October 6: The planet Mars, or the ‘red-planet’ as it’s called, has fascinated people on earth for centuries. The fourth planet from the sun, Mars is the nearest planet to earth.
This stunning landmass of craters, an uneven surface and dark skies has been a highly favoured destination for space travelers in science fiction, the body of literature that deals with stories of exploration into alien worlds.
The possibility of humans visiting Mars and even colonizing it some day, is the dream of astronomers and space scientists the world over. That is why when two American scientists announced evidence of ground water on Mars recently, the news created a great deal of excitement.
After all, water is one of the crucial requirements for the survival of living beings. And if Mars has water, isn’t it possible that other conditions could be created for humans to live there, someday?
The United States is at the forefront of space missions to Mars. An ongoing mission organized by US-based Planetary Society, is the “Red Rover Goes to Mars” training mission.
Three Indian children have been selected for its prestigious Mission to Mars project.
The project will be undertaken at Malin Space Science Systems in San Diego in California, United States. The children will be part of a student team working with data from National Aeronautics Space Administration (NASA)’s Mars Global Surveyor
(MGS) Spacecraft, that is currently in orbit around Mars. NASA is the leading American space research institute.

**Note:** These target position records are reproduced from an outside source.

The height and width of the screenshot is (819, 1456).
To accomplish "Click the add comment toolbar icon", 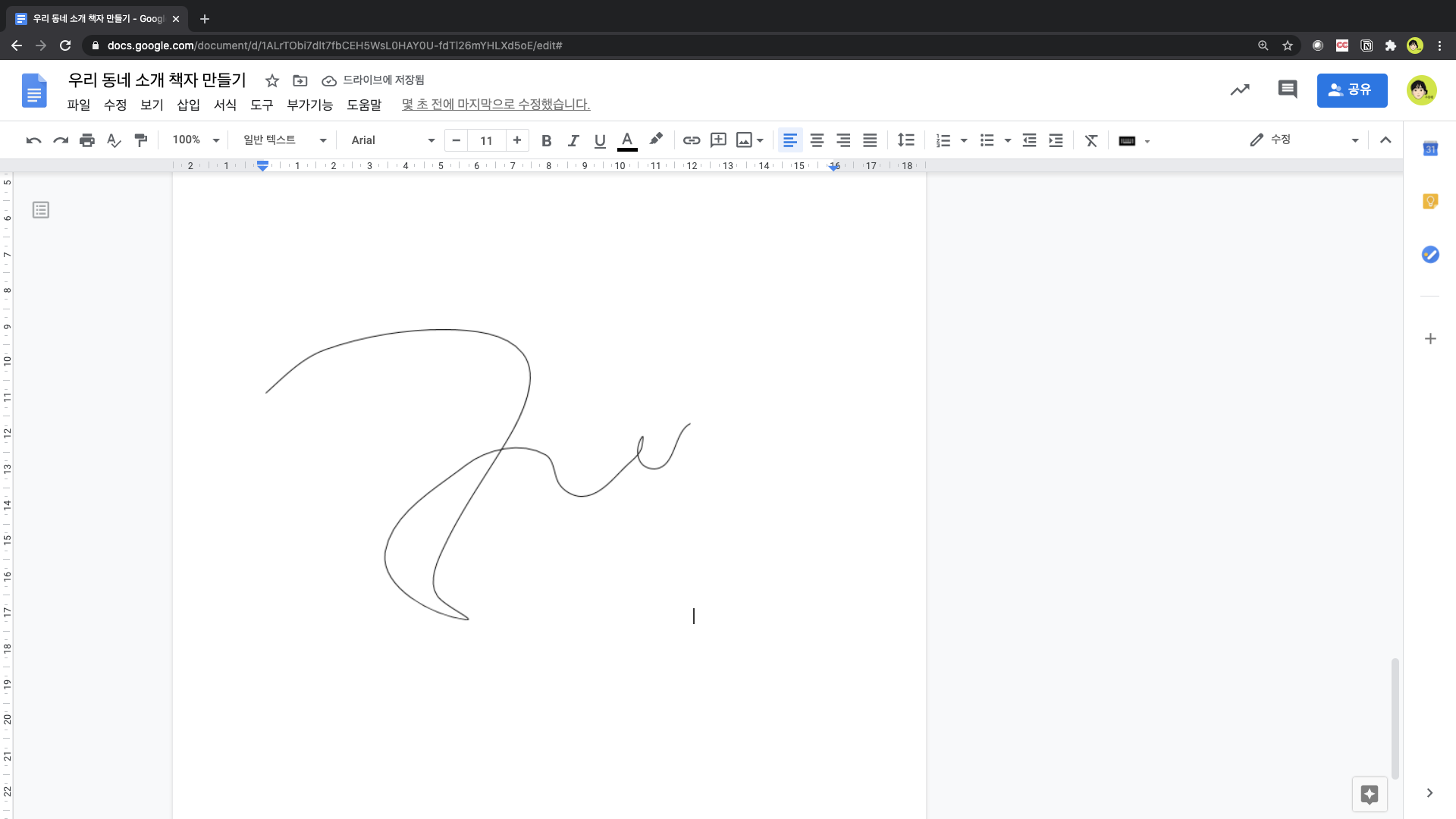I will [718, 140].
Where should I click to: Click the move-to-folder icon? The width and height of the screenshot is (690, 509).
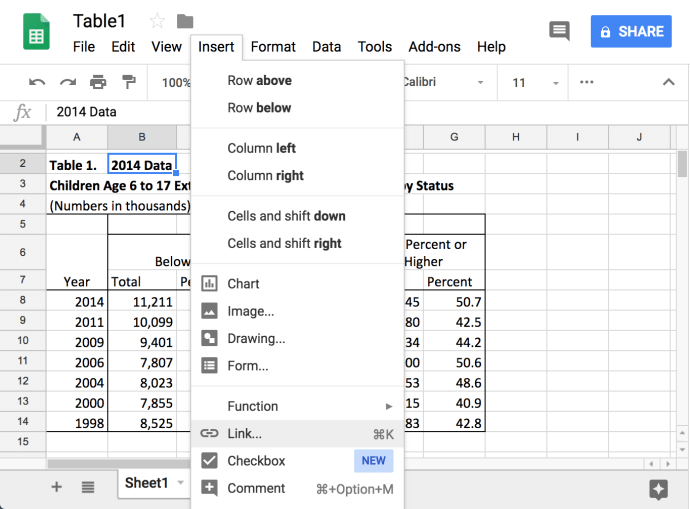[x=185, y=21]
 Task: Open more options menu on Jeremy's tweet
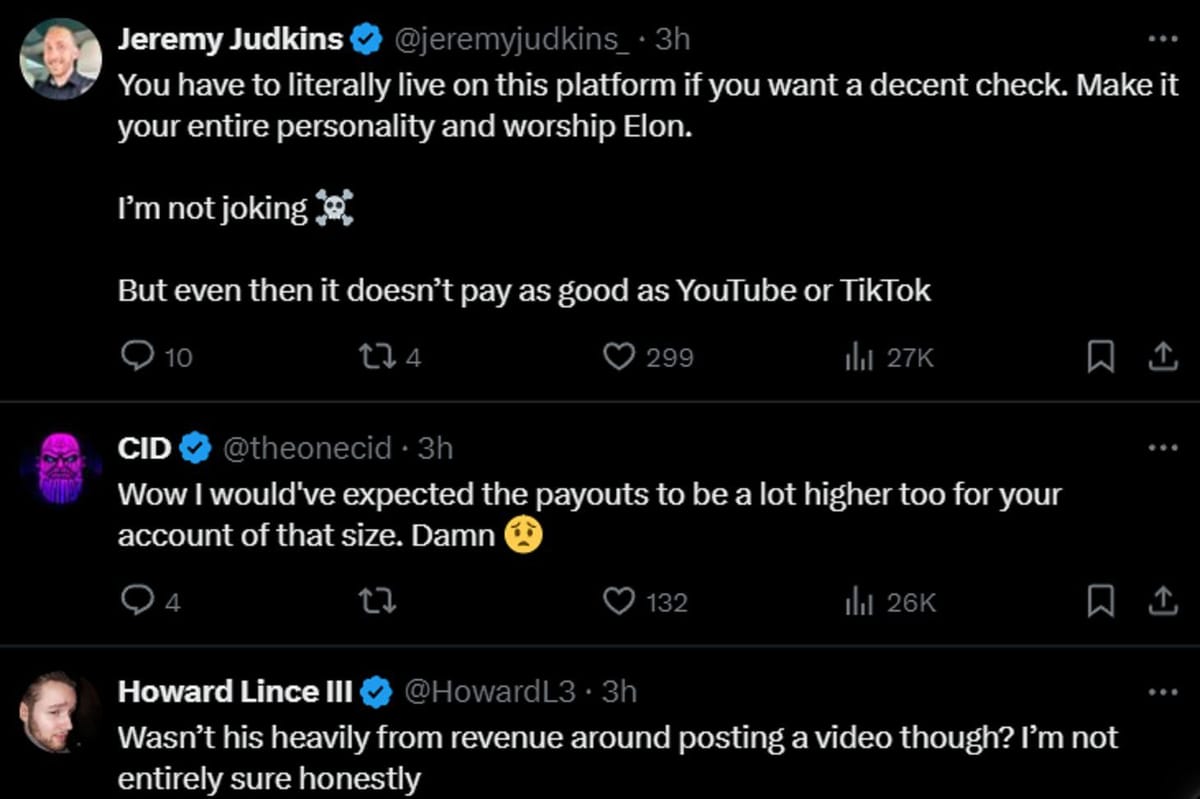coord(1163,38)
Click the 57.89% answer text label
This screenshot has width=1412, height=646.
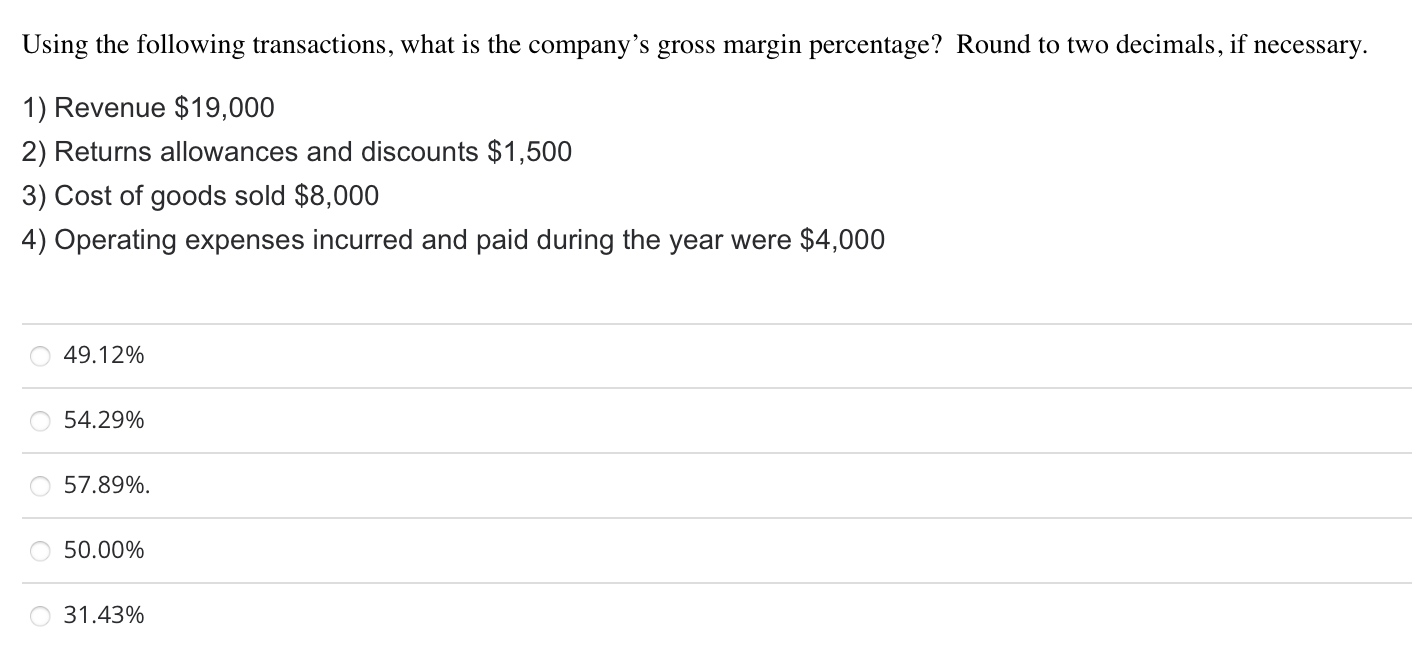pos(103,485)
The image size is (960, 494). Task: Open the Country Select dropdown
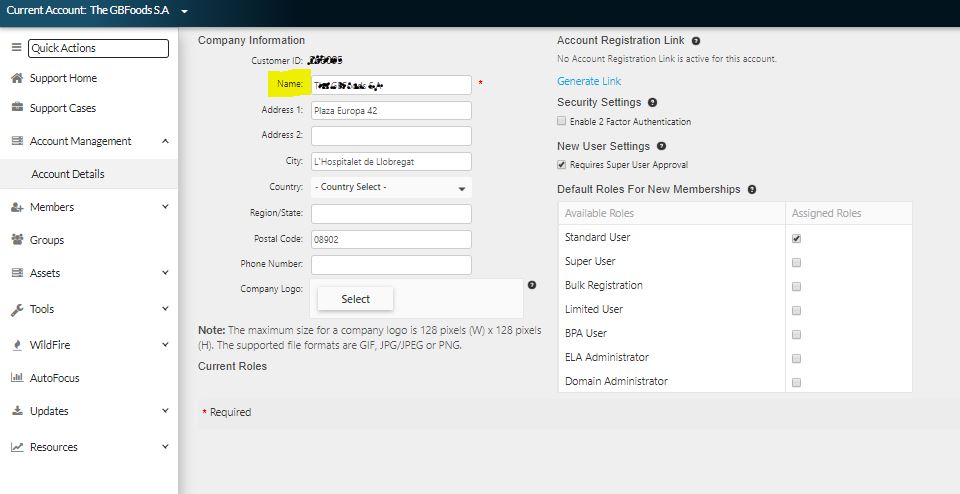coord(391,187)
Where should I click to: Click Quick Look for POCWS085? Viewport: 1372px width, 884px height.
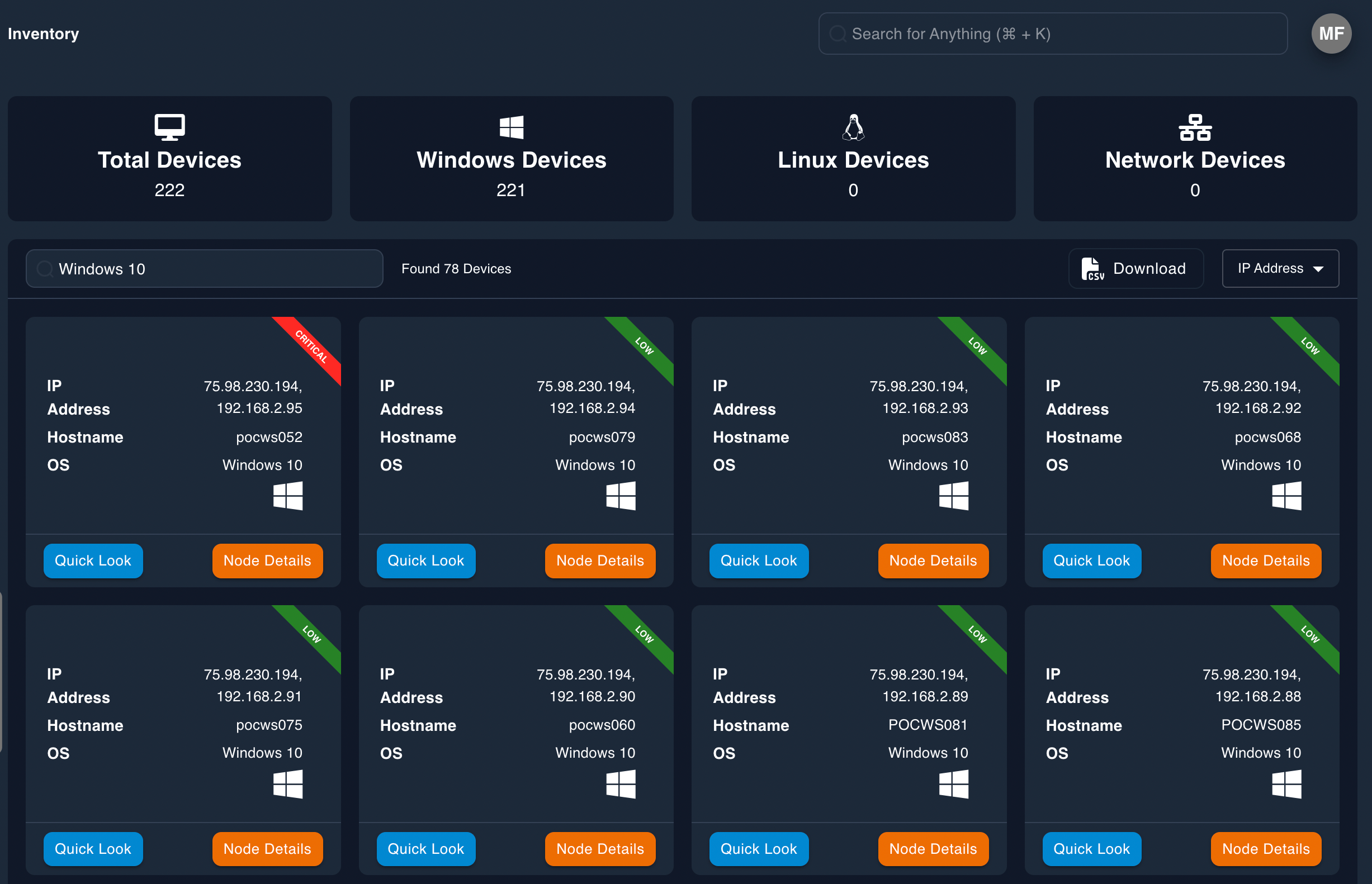pos(1092,848)
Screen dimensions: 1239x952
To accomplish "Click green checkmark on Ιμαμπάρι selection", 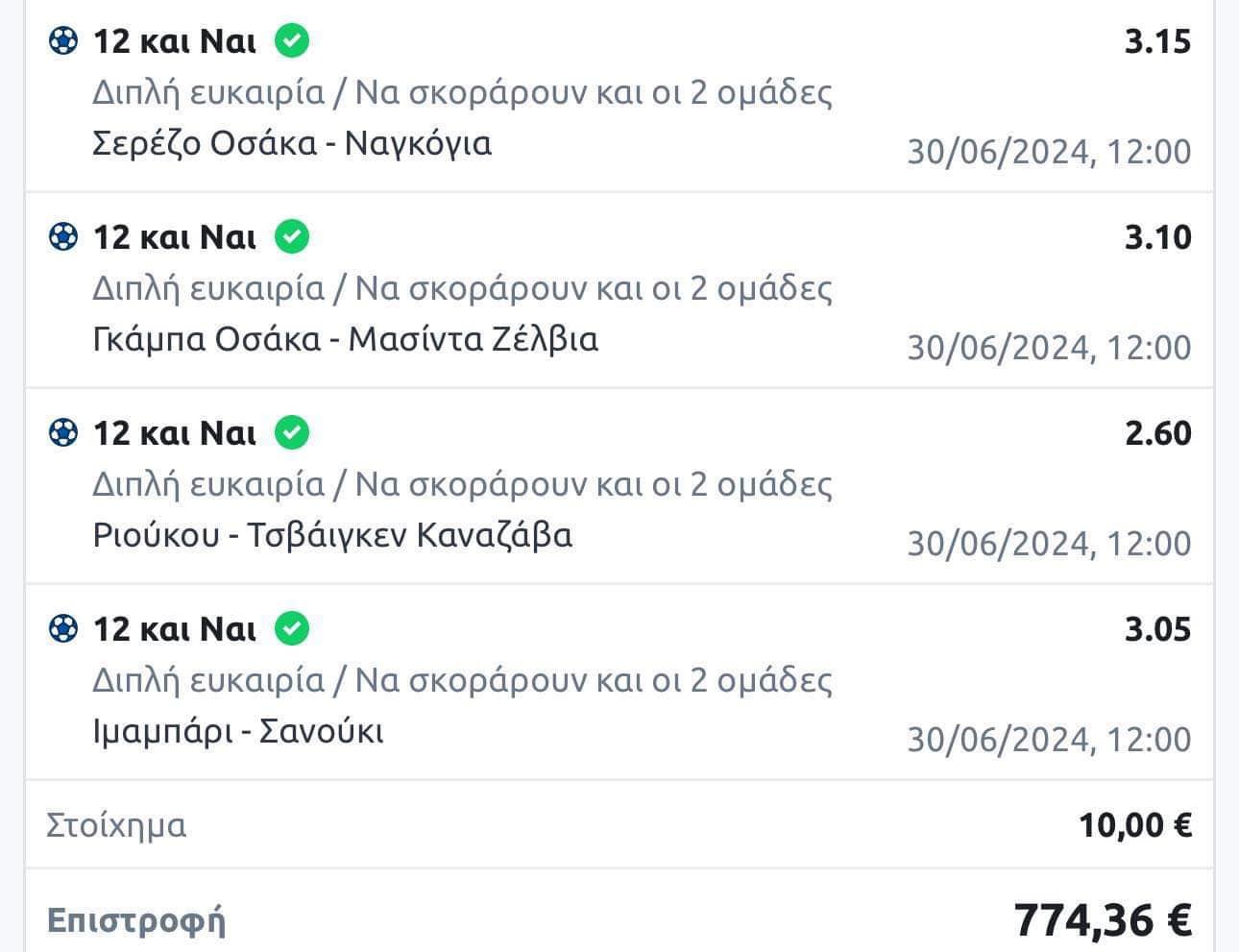I will coord(292,629).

The space vehicle is expected to reach Mars in the year 2003. The children will programme a camera on the space vehicle that will take pictures of the Martian surface. They will also participate as “student navigators” to select a possible landing site on the planet.
The Indian members of this nine-member team are, Vikas Sarangadhara, a fifth-standard student of Bangalore’s Bethany High School, Tanmay Sanjay Khirwadkar, an eighth-standard student of Nagpur’s Somalvan High School, and Shaleen Harlalka, a tenth-standard student of Udaipur’s St. Paul’s Senior Secondary School.
Vikas, Tanmay and Shaleen are among nine children selected worldwide for the mission. The other children are from Brazil, US, Poland, and Hungary. In all, 10,000 students from 44 countries participated in an essay contest on “Red Rover Goes to Mars”. Their names were among the 80 candidates short listed. They were finally selected after being interviewed on phone.
The Indian Space Research Organisation (ISRO), India’s leading space institute, coordinated the Indian segment of the worldwide selection process.
But why does NASA want children to run the project? It is because children are good innovators. Since they have fewer preconceived notions about things than adults, they often come up with original and refreshing insights into problems.
“Do you know when ink pens could not be used in zero gravity, it was a kid who suggested the use of pencils in space,” pointed out Shaleen, talking to The Times of India. “The big guys will be using us to get novel ideas. It is a lifetime experience for me,” he adds. For his two friends too, who will join him in the mission to get Planet Earth a little closer to its neighbour.